The idea of running your first marathon can be exciting, exhilarating, inspiring—and terrifying. As much as you’re psyched to go the distance, if you’ve never done it before, it can be hard to imagine covering 26.2 miles without a car.
When you first start thinking about it, the marathon distance can seem like an impossible goal, says running expert and co-author of “Train Like A Mother,” Sarah Bowen Shea. “But remember, no one is asking you to run that far today,” she says. “It’s something you work towards gradually, over a period of time.”
The main thing marathon newbies should focus on is not the race itself, according to Shea, but their daily training regimen. By taking it step by step—one mile at a time, one workout at a time—the prospect of the actual race will seem less daunting.“
There’s something lovely about having a mini-goal set out every day and putting a checkmark in your workout diary when you complete it,” Shea says. “All along the way to the big goal you’re undertaking smaller goals. It’s so incredibly fulfilling and such a good way to build up your confidence for race day.”

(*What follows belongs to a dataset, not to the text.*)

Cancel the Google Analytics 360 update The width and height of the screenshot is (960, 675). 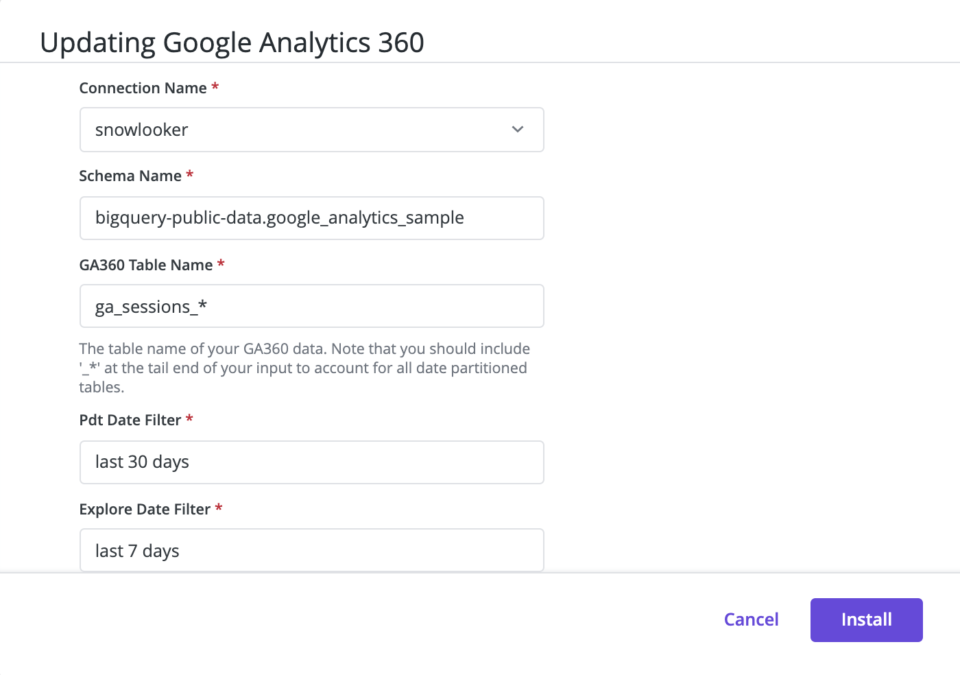(751, 619)
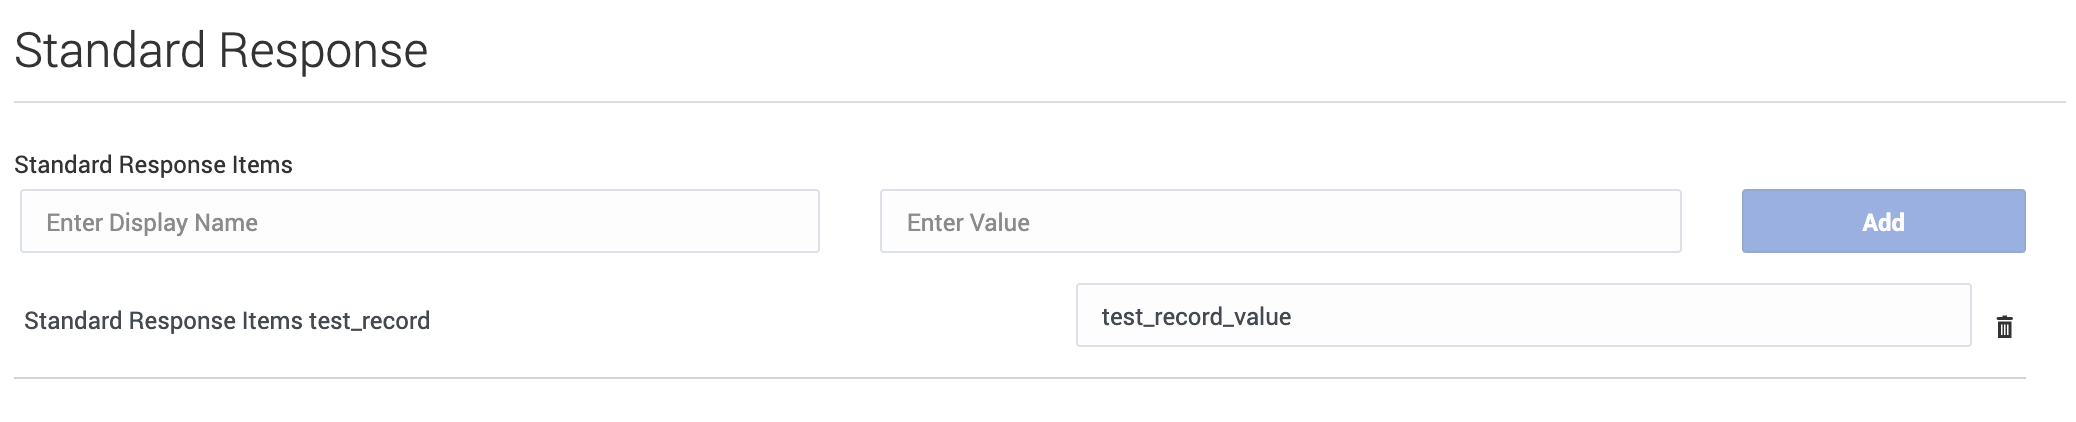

For vital advice on running your first big race—from finding your best training schedule, connecting with a charity you believe in, to getting advice from seasoned runners, read our seven sage tips, below. Each tip serves as a jumping off point to expert running websites that’ll give you deeper dives in each area.
1. Be consistent.
You’ll be better prepared on race day if you stick to a regular training schedule versus doing the occasional long run and nothing more, Shea advises. Besides building the fitness and stamina you need to complete 26.2 miles, consistency gives you numerous opportunities to experiment with pace, hydration, shoes and basically everything else that should be second nature by race day.

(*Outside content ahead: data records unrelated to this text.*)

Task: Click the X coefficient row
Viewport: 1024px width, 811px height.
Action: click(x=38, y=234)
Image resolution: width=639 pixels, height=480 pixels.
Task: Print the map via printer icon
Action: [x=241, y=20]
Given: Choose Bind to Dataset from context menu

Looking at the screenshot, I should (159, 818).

Get Started: Find your best training plan and at Cool Running. They offer training tips, a running log and tips on nutrition and gear.

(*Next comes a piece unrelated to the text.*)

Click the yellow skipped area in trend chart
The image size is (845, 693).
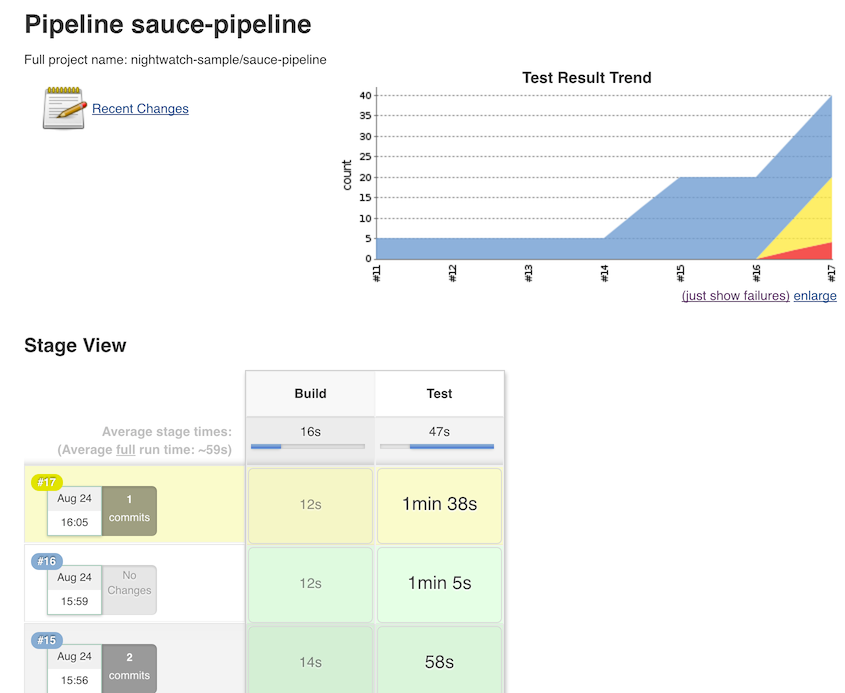pos(810,220)

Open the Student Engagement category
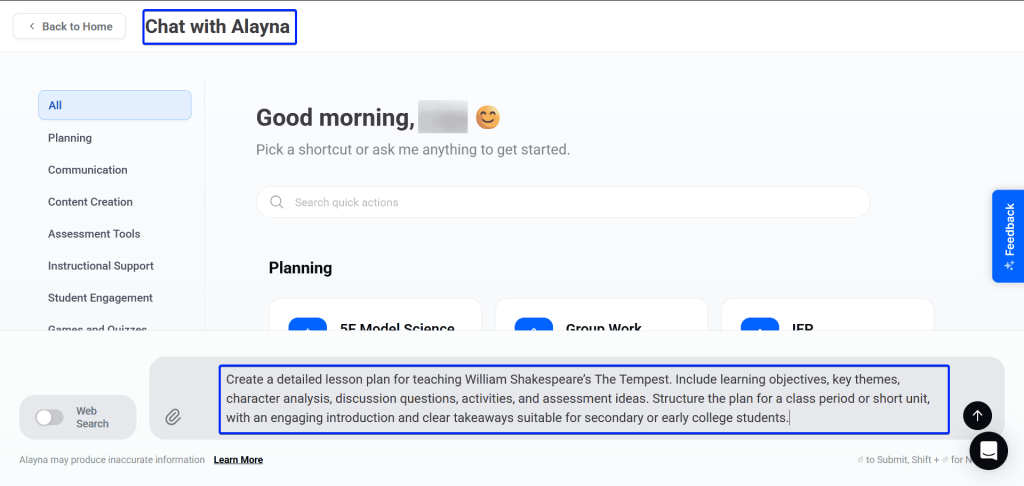[x=100, y=298]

2. Race shorter distances.
When it comes to running a race, practice helps make perfect or at least helps you avoid some obvious missteps, according to Shea. She recommends signing up for several shorter stints like 5ks and 10ks in the weeks leading up to your race to simulate the feel of marathon day. “These can serve as a sort of dress rehearsal,” she explains. “They give you a chance to experience everything from pre-race jitters to lining up at the start to kicking into the finish line.”
Get Started: Find all the races in your area at Running in the USA, an online directoy of races, results and clubs.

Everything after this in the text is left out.